Q:What is the Twelve-Star Devotion?

A: The Twelve-Star Devotion is of baroque origin and expression. It originated with the special attention attributed to Mary as Regina Mundi or Imperatrix Mundi in the seventeenth and eighteenth centuries. The biblical reference is that of Revelation 12:1b conjuring up the “great sign of the woman in the sky, … clothed with the sun, with the moon under her feet, and on her head a crown of twelve stars.”  Twelve is a number of perfection; it symbolizes the twelve tribes of the Old Testament people and the twelve apostles in the New Testament. In this particular devotion, the number twelve–the twelve stars–are seen in reference to the graces, privileges and charisms received by Our Lady from God. Mary, the Queen of Heaven–a typical baroque title!–is crowned with her perfections, one star for each one of the perfections. Here are these twelve perfections which became the object of the Twelve-Star Devotion: 

  1. Predestination before creation
  2. Without original sin conceived
  3. Overshadowed by the Holy Spirit
  4. Virgin before and after giving birth
  5. Birth giver of Jesus Christ
  6. Fullness of grace
  7. Introduced to the Mystery of the Trinity
  8. Seat of Wisdom
  9. Superior to the angels and humans
  10. Installed as Queen
  11. Called to be Mediatrix
  12. Revered by all creatures.

These perfections of Our Lady were recited or sung in litany form or became the object of readings, meditations and musical accompaniment. The devotion was used in parishes but led to elaborate celebrations in monasteries.

Reference to the stars surrounding the head of the apocalyptic woman and their symbolic interpretation did not originate only in the seventeenth and eighteenth centuries.  We know of at least one earlier noteworthy example of such practice.  Saint Bonaventure, in his Sermons on the Blessed Virgin Mary deals extensively with the twelve-star symbolism.  In Sermo VI (devoted to the Assumption of the Blessed Virgin Mary), he compares the twelve stars to Mary's prerogatives or privileges.

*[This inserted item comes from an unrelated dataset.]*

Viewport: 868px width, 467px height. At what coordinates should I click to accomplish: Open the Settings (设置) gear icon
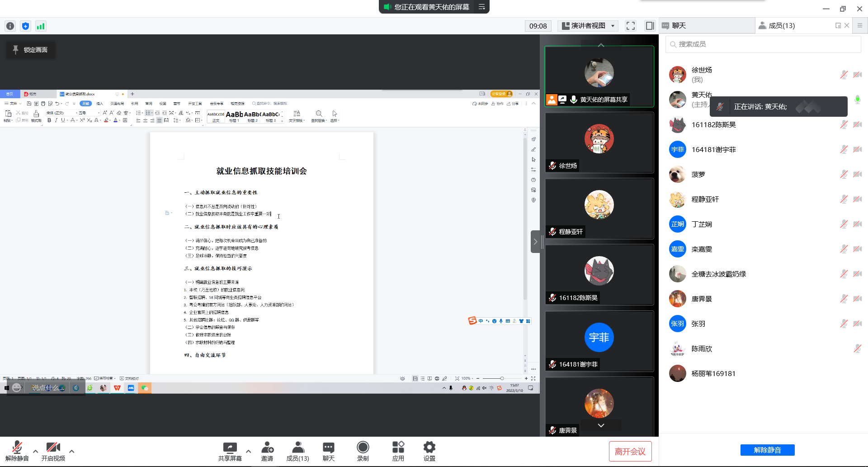tap(429, 448)
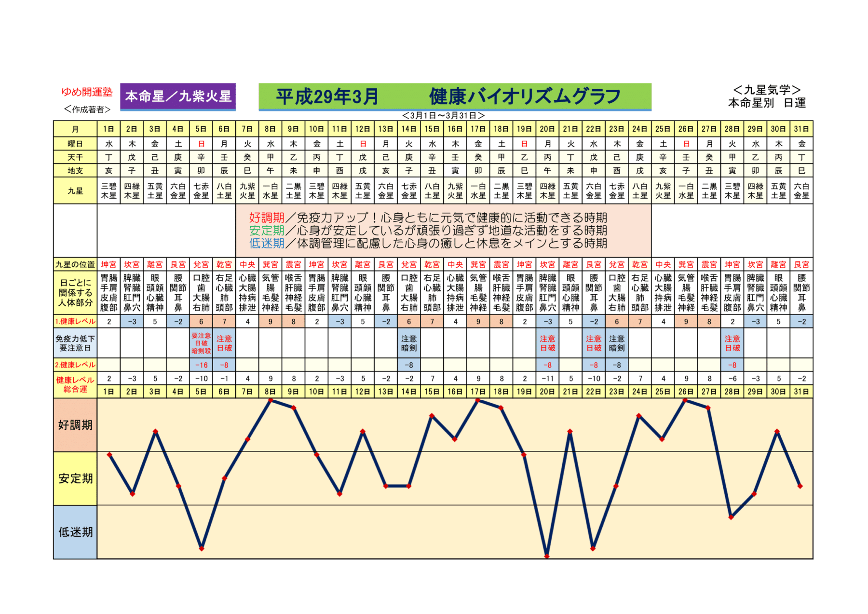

He elaborates first on Mary's sinlessness (immunitas a peccato) or better, immunity with regard to sin. The second star stands for highest purity (puritas in summo).  The third embodies fullness of grace (plenitudo gratiae), and the fourth reflects her perfect knowledge of God, insofar as God may be known in this world.  Stars five and six highlight Our Lady's perfection of love (perfectio caritatis) and its actual concrete expression (actus excellentissimus caritatis communicatio).  Mary is exalted beyond all other pure creatures (7--super omnem puram creaturam exaltatio).  We see in her the very embodiment of dignity (appropriatio dignitatis) which is also expressed in the Marian symbol of the Gate of Heaven (8).  The remaining four stars extol Mary's motherhood: she gave birth without woe or dolor (9--mater genuit sine vae); she is mother and virgin (10--ipsa est mater et virgo); her dignity as mother is of the highest degree because of the divine nature of her son (11--tanto est altior, quanto Deus homine est sublimior); and finally, Mary is not only mother of God according to the flesh, but also mother of men and women according to the Spirit (12--non tantum est ipsa Mater Dei carnalis, [sed etiam] hominum spiritualis).  See D. Fleming, S. Bonaventurae Opera Omnia, Tomus IX, 1901, 702-706.